A powerful tornado ripped through rural Mississippi last night, killing at least 24 people and injuring dozens more.
The tornado hit Rolling Fork—a town with a population of less than 2,000, and the supposed birthplace of Muddy Waters—particularly hard when it rolled through at about 8 p.m. local time Friday night. Nearly a third of Rolling Fork residents live in mobile homes, which are especially susceptible to tornado damage. Drone footage shows decimated homes, overturned cars, a toppled water tower, and trees stripped of their bark.
First light revealing the destruction in Rolling Fork, MS #MSwx pic.twitter.com/9q5QX2wF4F
— Aaron Rigsby (@AaronRigsbyOSC) March 25, 2023
The link between climate change and more frequent or intense tornadoes is unclear, but tornadoes do appear to be increasing in frequency in the Mississippi Valley. As my colleague Emily Hofstaedter reported last year, “Runaway climate change is making extreme weather more common and deadly,” with tornadoes and other storms “striking in new territory and throughout more of the year, especially in the Midwest and Southeast.”

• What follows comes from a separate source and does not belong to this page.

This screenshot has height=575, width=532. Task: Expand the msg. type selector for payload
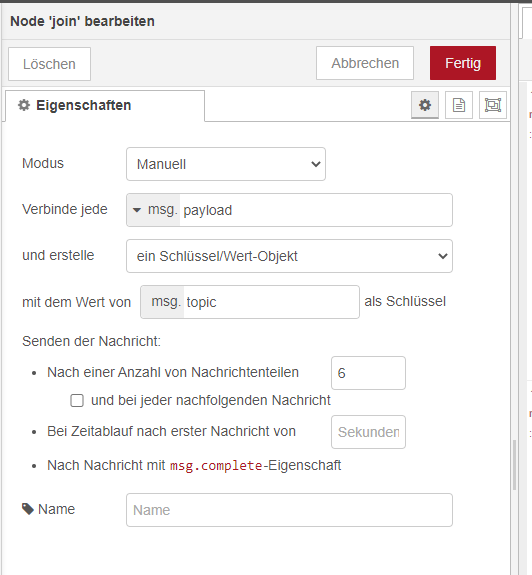(x=153, y=210)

Ultimately, conditions were prime for destruction in Rolling Fork, where about one in five residents lives below the federal poverty line. Mississippi has suffered from decades of severe underinvestment in infrastructure, and Rolling Fork, located near the Mississippi and Yazoo Rivers, has long been at risk of flooding. “You mix a particularly socioeconomically vulnerable landscape with a fast-moving, long-track nocturnal tornado, and, disaster will happen,” Northern Illinois University meteorology professor Walker Ashley told the Associated Press. The federal government has historically been unprepared to handle sea-level rise and the consequent flooding that can result from more intense storms.
“My city is gone,” Rolling Fork Mayor Eldridge Walker said in an interview with CNN. “But we are resilient, and we’re gonna come back strong.”